Exercise :: Print the records below exactly, leaving out nothing.

(Beginning of Records provided)

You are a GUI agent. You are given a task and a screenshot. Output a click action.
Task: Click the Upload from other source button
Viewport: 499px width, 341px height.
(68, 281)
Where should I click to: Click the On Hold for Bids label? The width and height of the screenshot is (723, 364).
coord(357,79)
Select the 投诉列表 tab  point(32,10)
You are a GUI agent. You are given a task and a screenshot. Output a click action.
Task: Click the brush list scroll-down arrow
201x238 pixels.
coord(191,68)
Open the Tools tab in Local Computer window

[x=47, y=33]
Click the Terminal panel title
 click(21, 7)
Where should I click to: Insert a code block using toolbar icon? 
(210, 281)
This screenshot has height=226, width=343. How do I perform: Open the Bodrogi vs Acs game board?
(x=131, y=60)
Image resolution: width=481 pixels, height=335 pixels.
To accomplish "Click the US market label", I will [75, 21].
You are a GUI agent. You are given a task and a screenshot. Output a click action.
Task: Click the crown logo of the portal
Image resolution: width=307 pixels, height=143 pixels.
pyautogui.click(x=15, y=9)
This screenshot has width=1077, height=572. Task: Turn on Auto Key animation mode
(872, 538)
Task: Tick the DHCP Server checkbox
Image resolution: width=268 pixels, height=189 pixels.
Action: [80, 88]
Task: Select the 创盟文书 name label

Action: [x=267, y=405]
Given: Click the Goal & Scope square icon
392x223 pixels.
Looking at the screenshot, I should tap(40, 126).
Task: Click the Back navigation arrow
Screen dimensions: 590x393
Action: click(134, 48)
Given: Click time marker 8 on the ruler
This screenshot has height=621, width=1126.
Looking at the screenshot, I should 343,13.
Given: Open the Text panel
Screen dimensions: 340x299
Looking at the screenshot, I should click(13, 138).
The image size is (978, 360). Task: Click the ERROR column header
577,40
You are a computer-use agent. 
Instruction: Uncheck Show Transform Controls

(End of Records provided)

Solution ::
You are a GUI agent. You are given a task and a screenshot. Output a click action.
Task: Click the Upload from other source button
Viewport: 499px width, 341px height.
(68, 281)
Where should I click to: Click the On Hold for Bids label? The width and height of the screenshot is (723, 364).
coord(357,79)
Select the 投诉列表 tab  point(32,10)
You are a GUI agent. You are given a task and a screenshot. Output a click action.
Task: Click the brush list scroll-down arrow
201x238 pixels.
coord(191,68)
Open the Tools tab in Local Computer window

[x=47, y=33]
Click the Terminal panel title
 click(21, 7)
Where should I click to: Insert a code block using toolbar icon? 
(210, 281)
This screenshot has height=226, width=343. How do I perform: Open the Bodrogi vs Acs game board?
(x=131, y=60)
Image resolution: width=481 pixels, height=335 pixels.
To accomplish "Click the US market label", I will [75, 21].
You are a GUI agent. You are given a task and a screenshot. Output a click action.
Task: Click the crown logo of the portal
Image resolution: width=307 pixels, height=143 pixels.
pyautogui.click(x=15, y=9)
This screenshot has width=1077, height=572. Task: Turn on Auto Key animation mode
(872, 538)
Task: Tick the DHCP Server checkbox
Image resolution: width=268 pixels, height=189 pixels.
Action: [80, 88]
Task: Select the 创盟文书 name label

Action: [x=267, y=405]
Given: Click the Goal & Scope square icon
392x223 pixels.
Looking at the screenshot, I should tap(40, 126).
Task: Click the Back navigation arrow
Screen dimensions: 590x393
Action: click(134, 48)
Given: Click time marker 8 on the ruler
This screenshot has height=621, width=1126.
Looking at the screenshot, I should 343,13.
Given: Open the Text panel
Screen dimensions: 340x299
Looking at the screenshot, I should click(13, 138).
The image size is (978, 360). Task: Click the ERROR column header
577,40
You are a computer-use agent. 
Instruction: Uncheck Show Transform Controls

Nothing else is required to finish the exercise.